__WHAT NEEDS TO BE DONE__: Go through the data and copy each line where the string "computer" appears.

(Source records)
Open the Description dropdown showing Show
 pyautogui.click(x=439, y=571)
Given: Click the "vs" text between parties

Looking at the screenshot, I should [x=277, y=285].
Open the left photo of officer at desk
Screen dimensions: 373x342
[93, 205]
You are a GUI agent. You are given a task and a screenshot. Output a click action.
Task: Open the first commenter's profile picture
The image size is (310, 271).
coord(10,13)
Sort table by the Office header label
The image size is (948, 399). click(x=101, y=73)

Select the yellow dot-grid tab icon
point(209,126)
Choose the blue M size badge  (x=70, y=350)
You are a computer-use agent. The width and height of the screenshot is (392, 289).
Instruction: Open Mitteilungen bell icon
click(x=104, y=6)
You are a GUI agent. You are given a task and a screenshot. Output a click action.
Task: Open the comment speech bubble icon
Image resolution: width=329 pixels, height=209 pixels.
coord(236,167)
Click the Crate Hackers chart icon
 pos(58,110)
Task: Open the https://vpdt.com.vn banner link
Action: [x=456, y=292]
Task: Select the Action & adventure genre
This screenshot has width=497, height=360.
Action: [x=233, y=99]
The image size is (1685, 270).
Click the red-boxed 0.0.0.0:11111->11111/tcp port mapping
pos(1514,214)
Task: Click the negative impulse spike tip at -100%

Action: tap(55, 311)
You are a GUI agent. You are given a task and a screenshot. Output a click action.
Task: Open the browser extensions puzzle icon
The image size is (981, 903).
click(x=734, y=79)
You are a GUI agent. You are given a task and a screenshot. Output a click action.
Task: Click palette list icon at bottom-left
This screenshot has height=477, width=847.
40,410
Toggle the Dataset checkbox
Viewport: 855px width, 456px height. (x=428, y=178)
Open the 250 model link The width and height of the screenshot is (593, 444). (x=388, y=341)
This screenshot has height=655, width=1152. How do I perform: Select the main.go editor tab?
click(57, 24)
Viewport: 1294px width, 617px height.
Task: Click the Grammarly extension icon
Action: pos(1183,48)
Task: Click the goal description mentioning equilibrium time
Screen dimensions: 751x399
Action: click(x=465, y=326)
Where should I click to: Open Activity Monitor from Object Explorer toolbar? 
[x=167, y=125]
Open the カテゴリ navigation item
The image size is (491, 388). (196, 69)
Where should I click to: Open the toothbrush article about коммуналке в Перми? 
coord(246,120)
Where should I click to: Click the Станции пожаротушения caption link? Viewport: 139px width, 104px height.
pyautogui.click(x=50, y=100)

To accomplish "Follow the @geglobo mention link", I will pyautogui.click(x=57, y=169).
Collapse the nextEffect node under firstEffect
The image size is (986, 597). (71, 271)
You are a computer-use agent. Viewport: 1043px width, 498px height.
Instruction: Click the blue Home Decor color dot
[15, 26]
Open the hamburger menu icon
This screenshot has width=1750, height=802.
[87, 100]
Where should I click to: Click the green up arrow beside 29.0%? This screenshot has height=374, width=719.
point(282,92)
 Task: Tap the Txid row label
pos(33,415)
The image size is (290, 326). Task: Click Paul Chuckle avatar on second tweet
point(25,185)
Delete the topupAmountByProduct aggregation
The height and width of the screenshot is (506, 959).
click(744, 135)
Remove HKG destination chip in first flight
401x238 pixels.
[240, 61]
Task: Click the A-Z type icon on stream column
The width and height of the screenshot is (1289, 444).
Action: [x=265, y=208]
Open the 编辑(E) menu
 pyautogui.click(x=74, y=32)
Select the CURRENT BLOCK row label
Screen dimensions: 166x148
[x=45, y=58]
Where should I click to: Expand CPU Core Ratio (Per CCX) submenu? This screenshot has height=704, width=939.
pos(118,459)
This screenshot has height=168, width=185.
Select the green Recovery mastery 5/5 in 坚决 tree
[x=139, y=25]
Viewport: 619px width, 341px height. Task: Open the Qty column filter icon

__RESPONSE AREA__:
You are a computer-use agent. The width and height of the screenshot is (392, 289).
You are a computer-use agent. Viewport: 1043px width, 498px height.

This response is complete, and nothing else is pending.